⟨

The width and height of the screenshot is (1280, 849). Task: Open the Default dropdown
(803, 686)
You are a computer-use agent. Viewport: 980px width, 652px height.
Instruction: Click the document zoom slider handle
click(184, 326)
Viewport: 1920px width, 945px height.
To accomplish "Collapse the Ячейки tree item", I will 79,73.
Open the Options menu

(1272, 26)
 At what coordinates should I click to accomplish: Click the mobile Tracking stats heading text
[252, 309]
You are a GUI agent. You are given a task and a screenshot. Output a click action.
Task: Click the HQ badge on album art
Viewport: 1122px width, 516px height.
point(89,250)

⟩

--- Exercise instructions ---
Filter the entries above and copy only the lines that hold "agent".

--- Exercise solution ---
You are a computer-use agent. Viewport: 980px width, 652px height.
You are a GUI agent. You are given a task and a screenshot. Output a click action.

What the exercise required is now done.